Иисус совершенно иной. Он говорит и проповедует то, чем живет. Когда вы проповедуете то, чем живете, вы выражаете себя. Вы открыты и легко ранимы. Вы истинны перед собой, но тогда вы перестаете подходить обществу. Общество — это политика, общество — это дипломатия. Многое не говорится, многое из того, что говорится, не истинно.
Когда Понтий Пилат спросил Иисуса: «Что есть истина?», Иисус хранил молчание. Он мог бы сказать что-нибудь, он был красноречивым человеком. Он был великим поэтом в своих высказываниях, он мог бы сказать что-то. И вся его жизнь зависела от этого. Это было последнее, о чем спросил Пилат: «Что есть истина?» Иисус посмотрел в его глаза и ничего не сказал. Очень недипломатично, очень неполитично. Он поставил Пилата в трудное положение.
В этом молчании Пилат почувствовал себя очень беспокойно и неуютно. Иисус глубоко проник в него. Его молчание было чем-то, что он говорил от своего сердца.
Но Пилат хотел слов. Пилат не спрашивал: «Покажи мне истину!» Он спрашивал: «Что есть истина?» Он спрашивал об определении. Иисус не дал определения, поскольку истиной был он — он стоял перед ним!
Он посмотрел ему в глаза. Он, должно быть, что-то шевельнул в его душе. Пилат почувствовал себя неуютно. Он отвернулся от Иисуса. Он сказал священнику: «Возьмите этого человека и делайте с ним, что хотите. Распните его».
Я много раз думал об этом. Об этом моменте. Пилат, должно быть, почувствовал, что это его распинают этим молчанием. Только подумайте, что Иисус смотрит на вас. Вся ваша фальшь, все ваши маски, падают прочь, поскольку их быть не может, когда на вас смотрит Иисус. Обнаженными и голыми, вы стоите перед ним. Пустыми, лишенными всего.

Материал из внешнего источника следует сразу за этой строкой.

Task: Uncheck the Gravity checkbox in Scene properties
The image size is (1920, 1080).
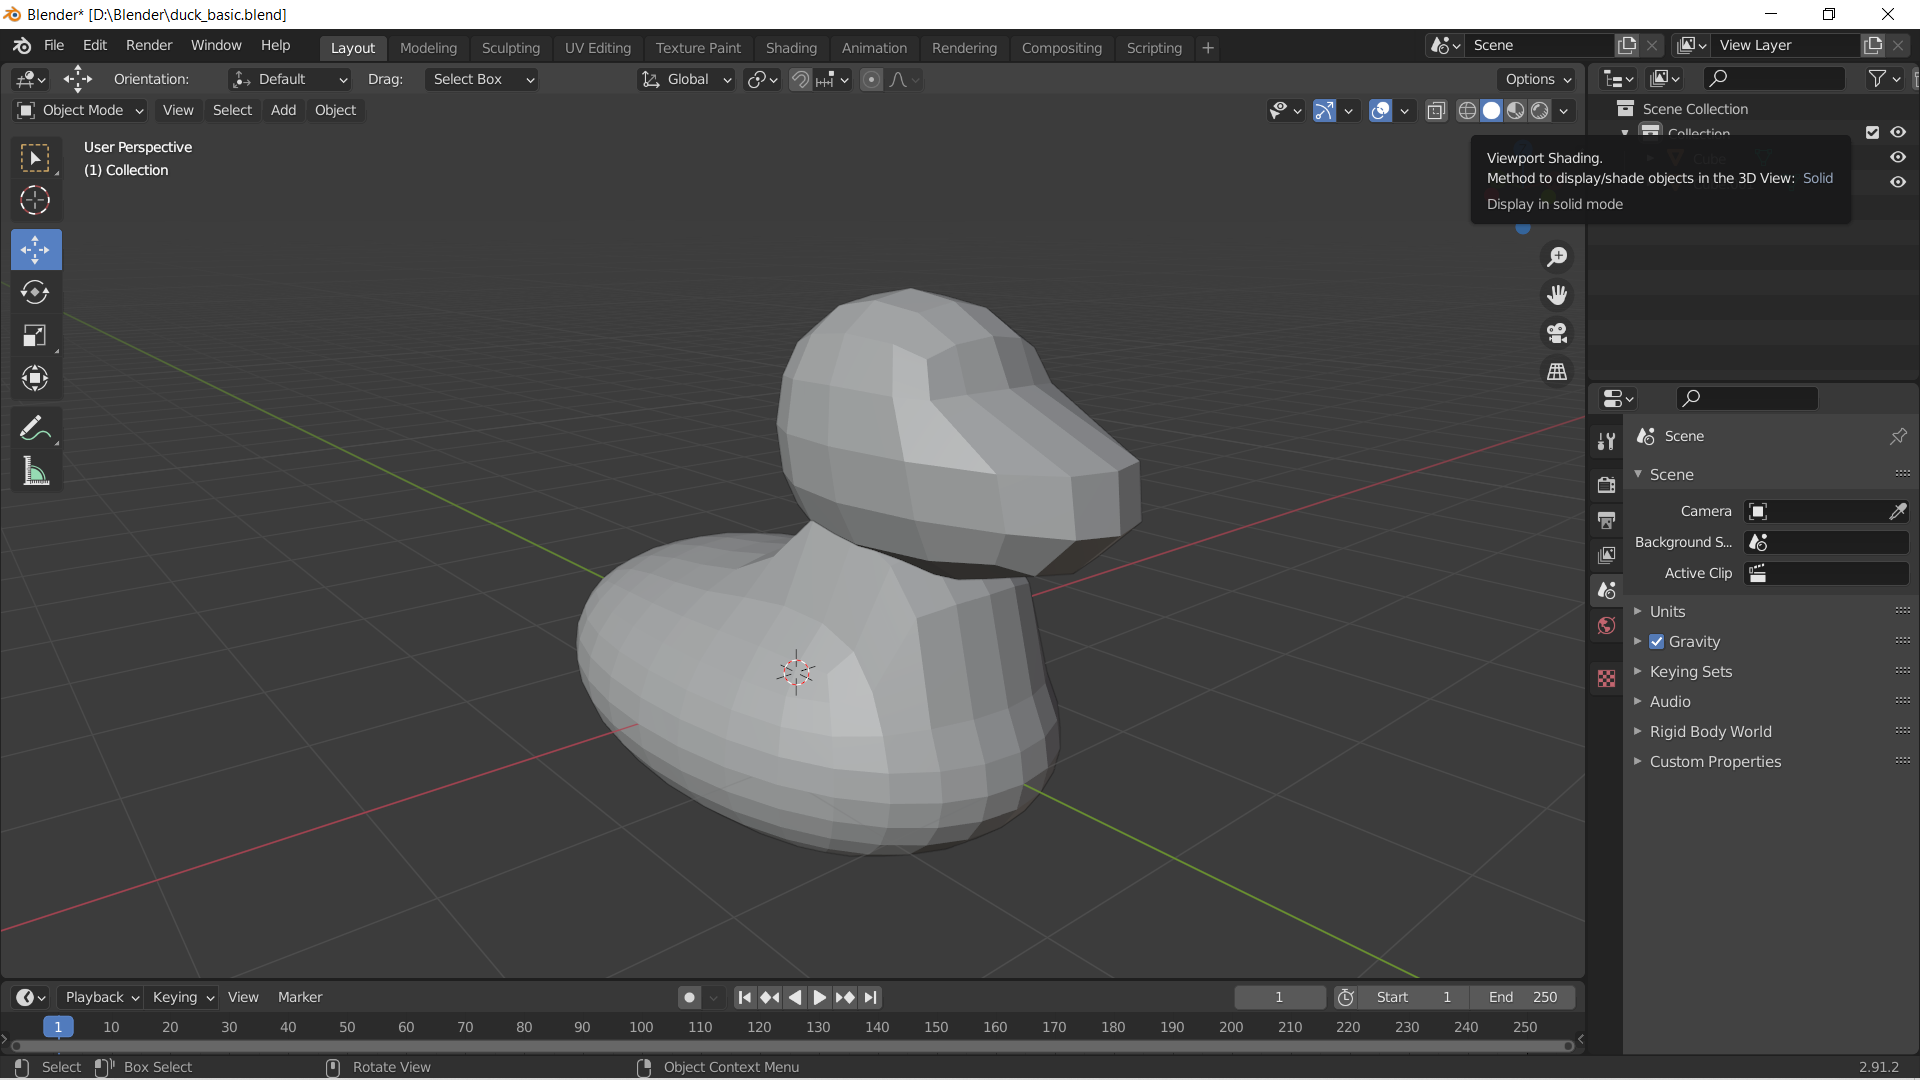Action: (1657, 641)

Пилат был правителем от Римской Империи. Но внутри он бедный человек, нищий. Вся его фальшь не может обмануть Иисуса; он глубоко проникает в суть. Все, чего вы достигаете в миру - бесполезно. Он смотрит глубоко в вас и видит там нищего. И этот нищий начинает беспокоиться. Казалось бы, без причины.
Если бы Иисус был немного более дипломатичным человеком, он дал бы философский ответ. Пилат изучал философию, он понял бы. Иисус мог бы убедить его, поспорить с ним, склонить его. Пилат мог бы спасти Иисусу жизнь. Но вместо того, чтобы говорить что-нибудь, он создает настроение, ситуацию, в которой Пилат становится очень беспокойным.
Только подумайте: Иисус смотрит на вас. Молчание становится неловким, трудным. Этот человек кажется опасным, он как будто вонзает клинок в ваше сердце. Внезапно Пилат должен был почувствовать свою пустоту, свою нищету. Он отвернулся. Он сказал священнику: «Возьмите этого человека и делайте с ним, что хотите». Но в ту ночь, а может быть и целый месяц, он, наверное, не мог спокойно спать. Иисус, должно быть, преследовал его во сне.
Очень недипломатичный ответ. Иисус должен был бы сказать то, во что верил Пилат. Это было бы дипломатично. Политики говорят только то, во что вы уже верите. Тогда вы с ними. Они не тревожат, они утешают. Их ответы подобны лечебной мази.
Ответ Иисуса на вопрос: «Что есть истина?» подобен ране в сердце. Всю жизнь, должно быть, преследовало Пилата это молчание. «Что имел в виду этот человек? Почему он молчал, почему он так глубоко заглянул в меня? Почему?» Это было, вероятно, его кошмарным сном.
Иисус не был политиком, даже политиком любви. Любовь не может быть политикой.
Любовь проста, не сложна. Политика очень сложна и хитра. Любовь разумна; политика глупа. Только посредственные люди обретают интерес в политике. Любовь потрясающе разумна; любовь — это понимание. Когда вы любите, вы преобразуетесь благодаря любви.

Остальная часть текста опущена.